**Task:** Can you arrange every line of text in the material below as a JSON list of strings, one string per line, with blank lines skipped and the pictures left out?
:::
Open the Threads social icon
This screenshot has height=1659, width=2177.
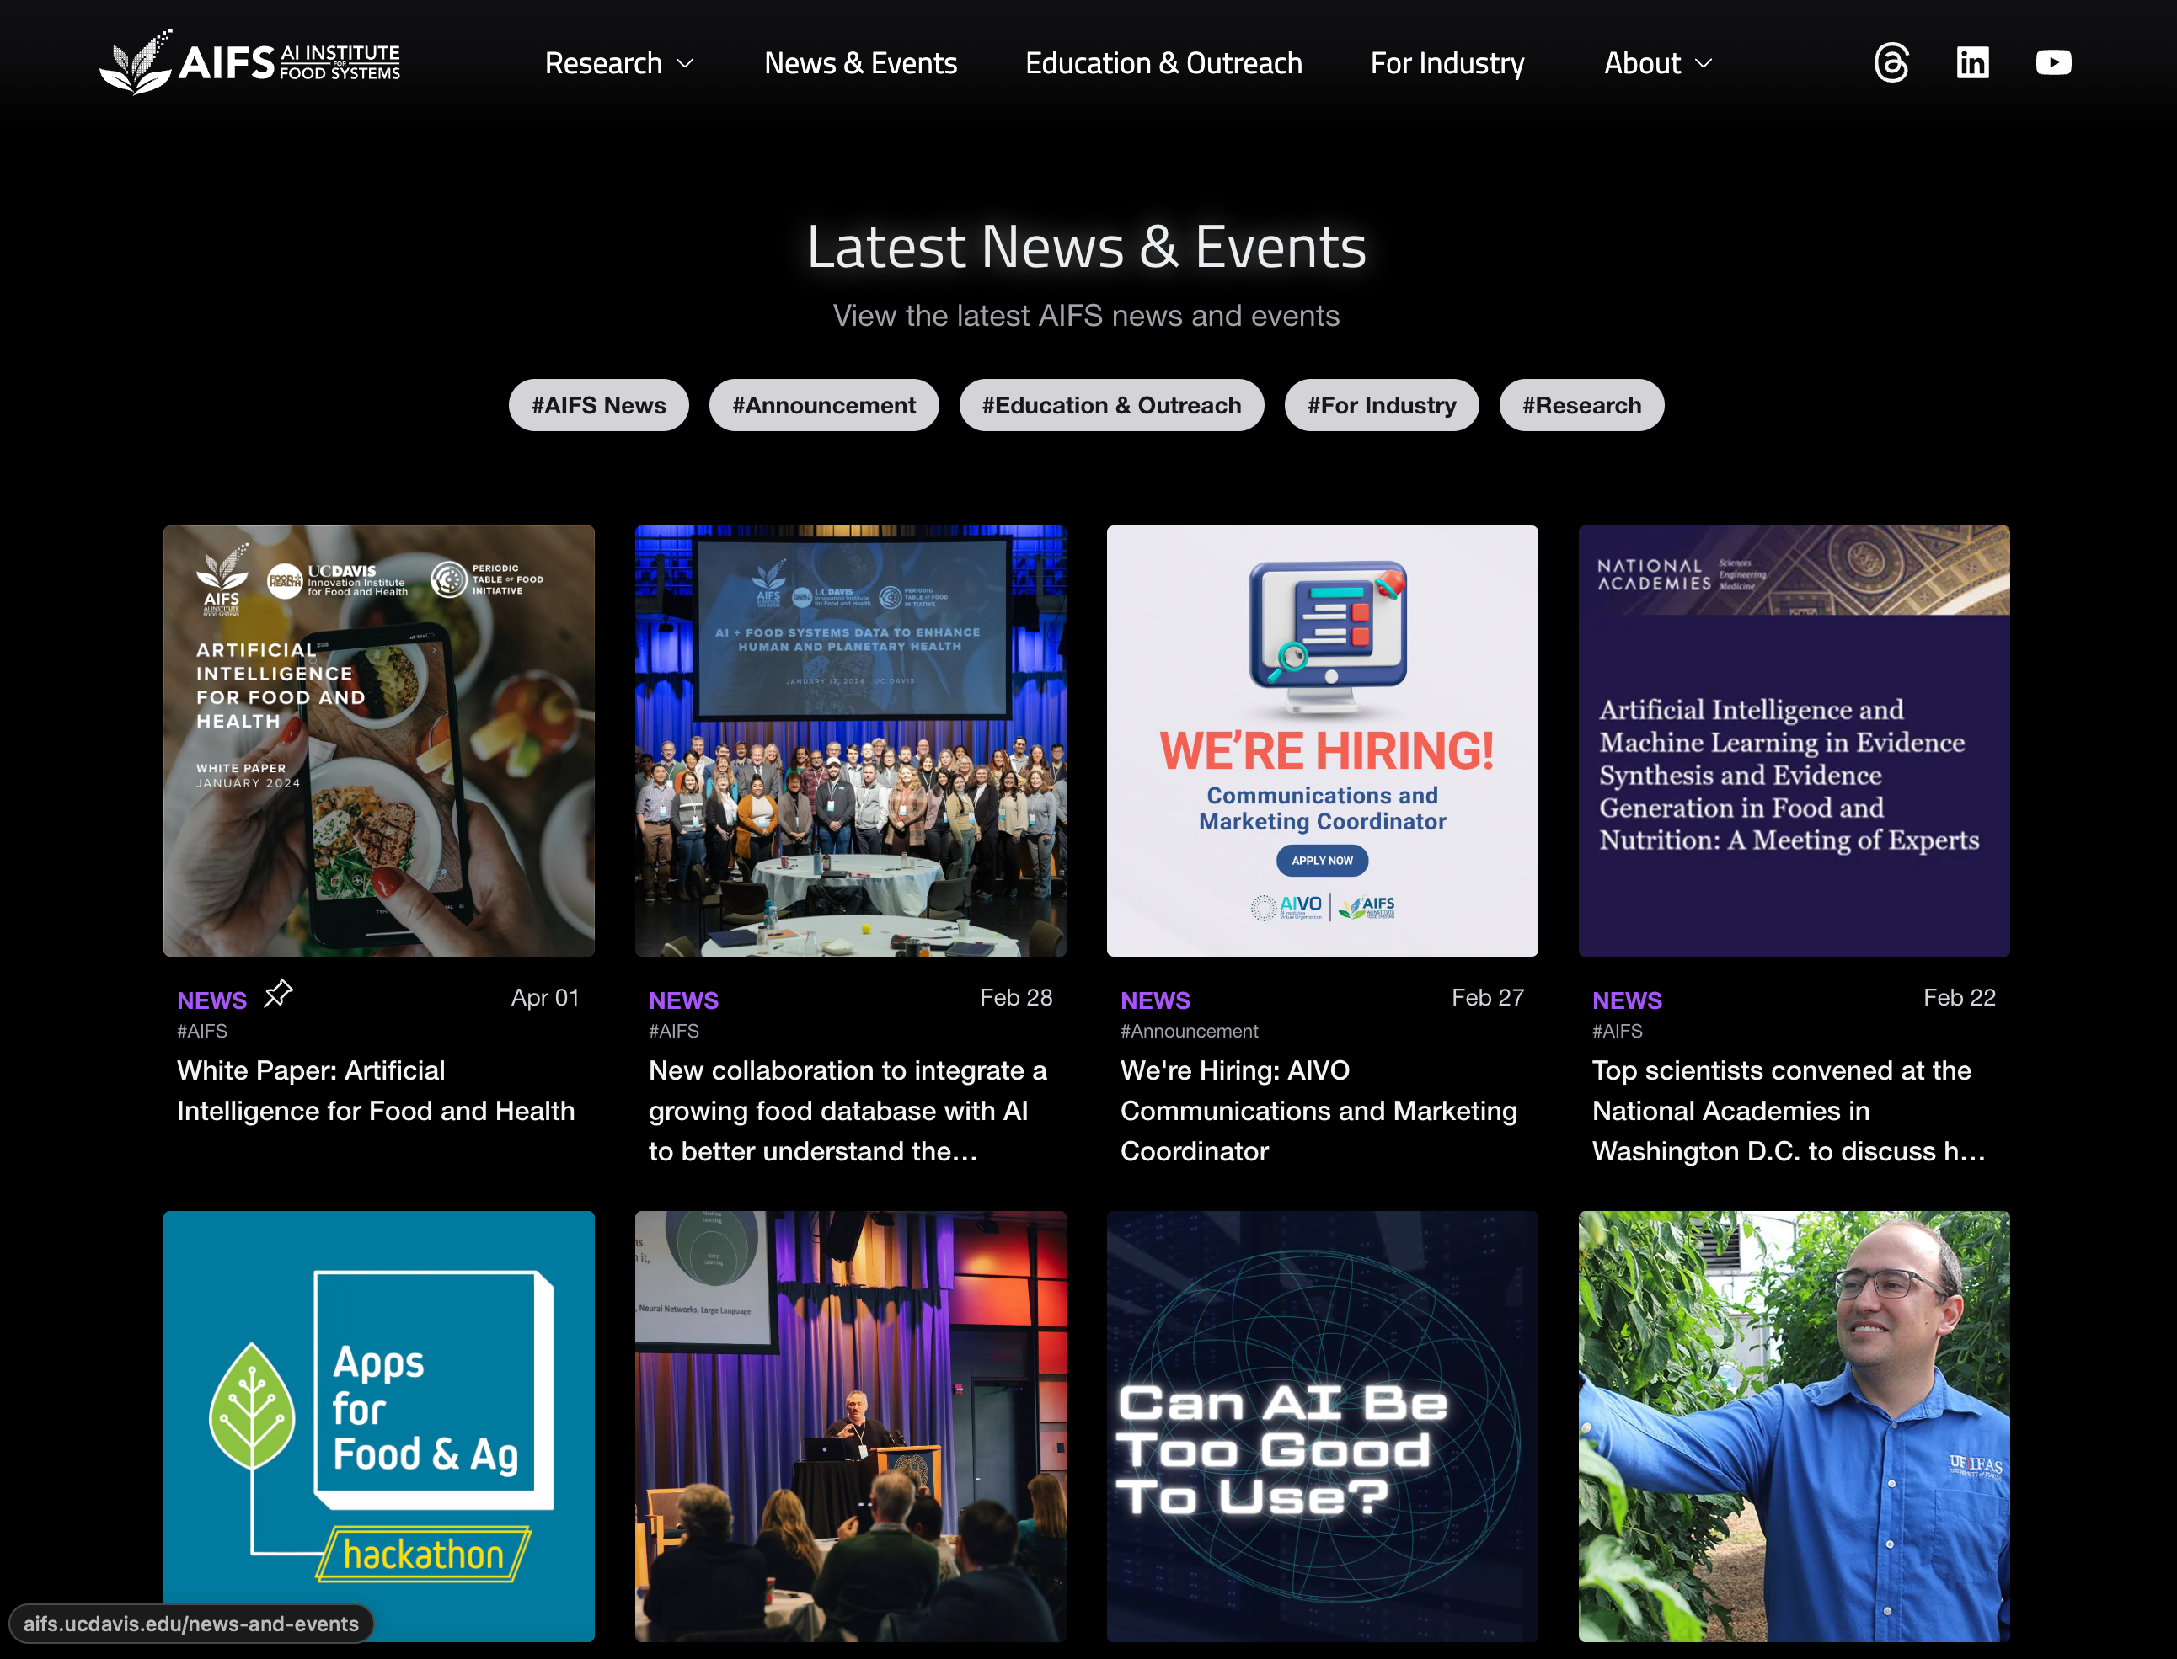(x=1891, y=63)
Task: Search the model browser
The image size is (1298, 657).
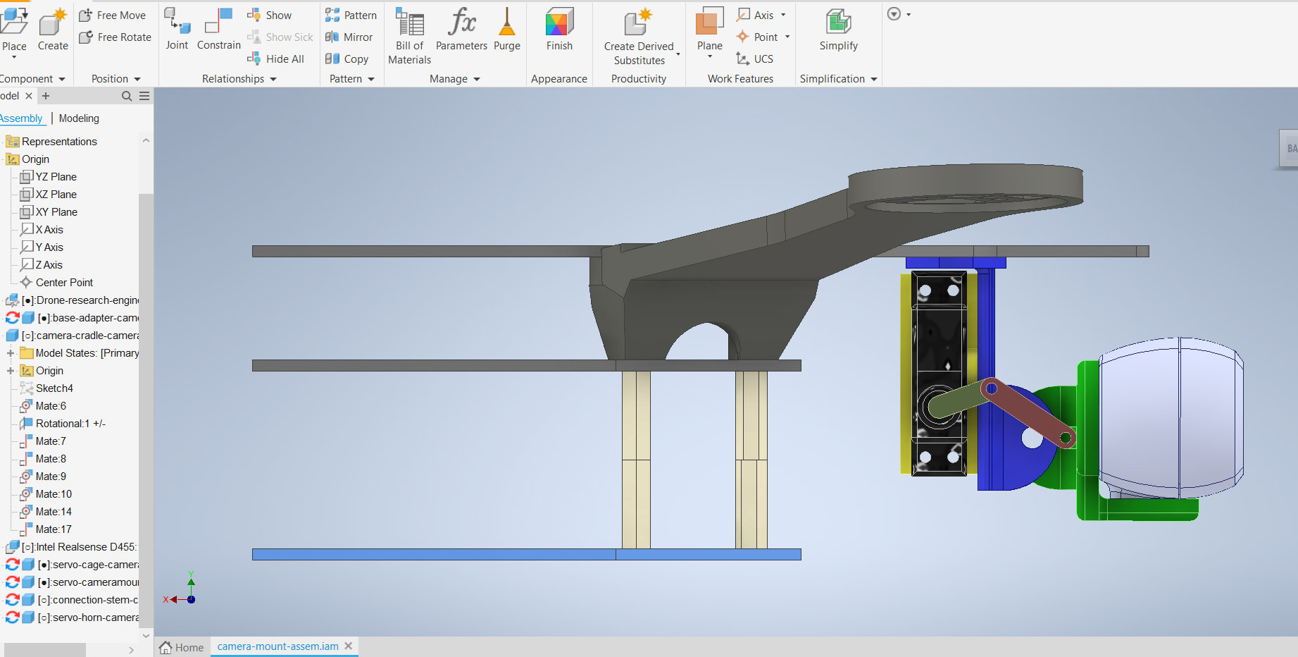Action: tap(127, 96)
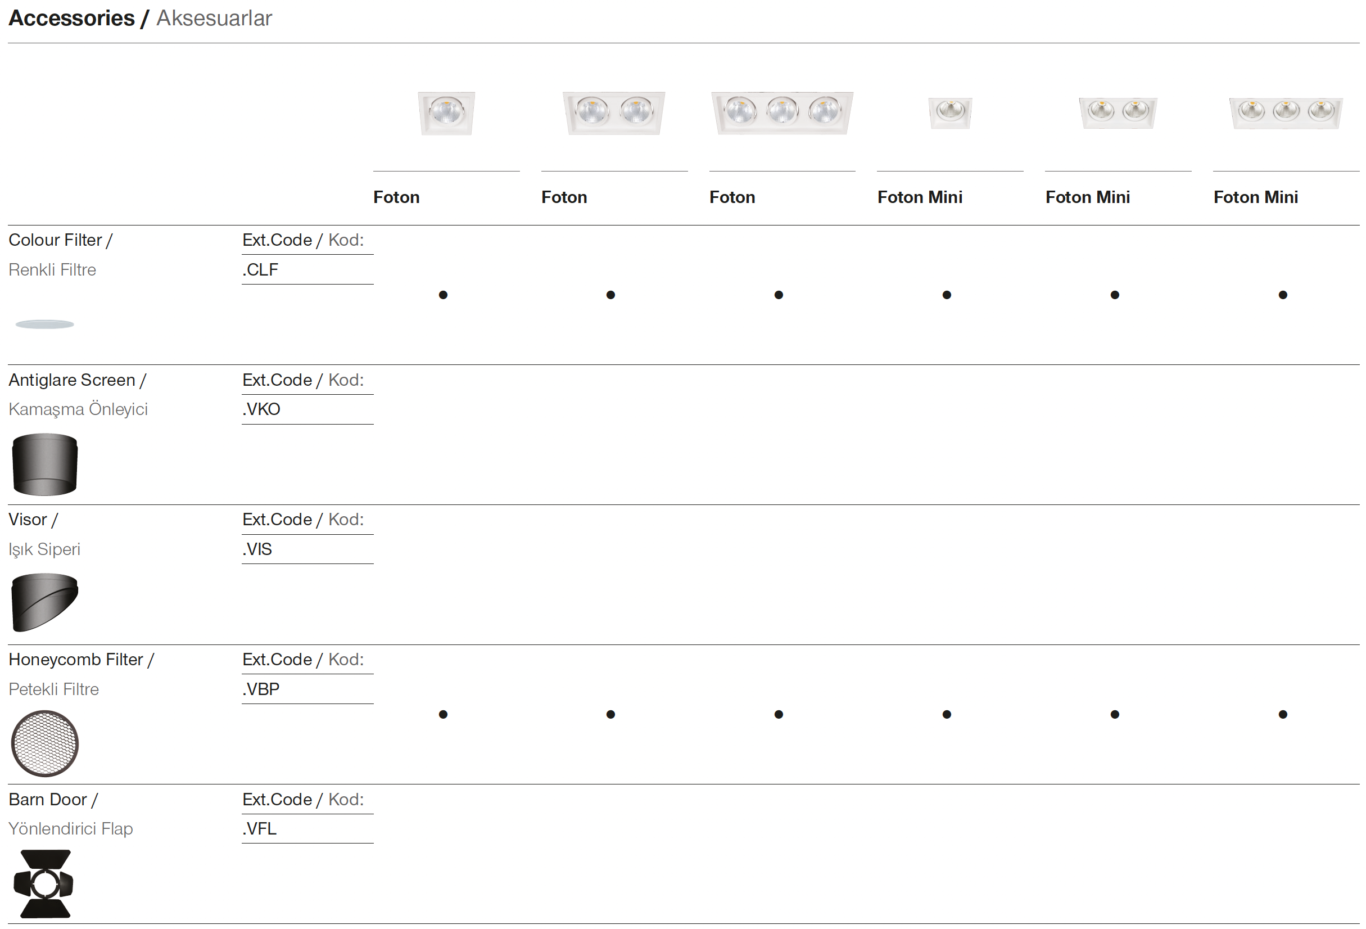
:::
**Right answer:**
[
  "Open the Threads social icon",
  "This screenshot has height=1659, width=2177.",
  "(x=1891, y=63)",
  "Task: Search the model browser",
  "The image size is (1298, 657).",
  "Action: tap(127, 96)"
]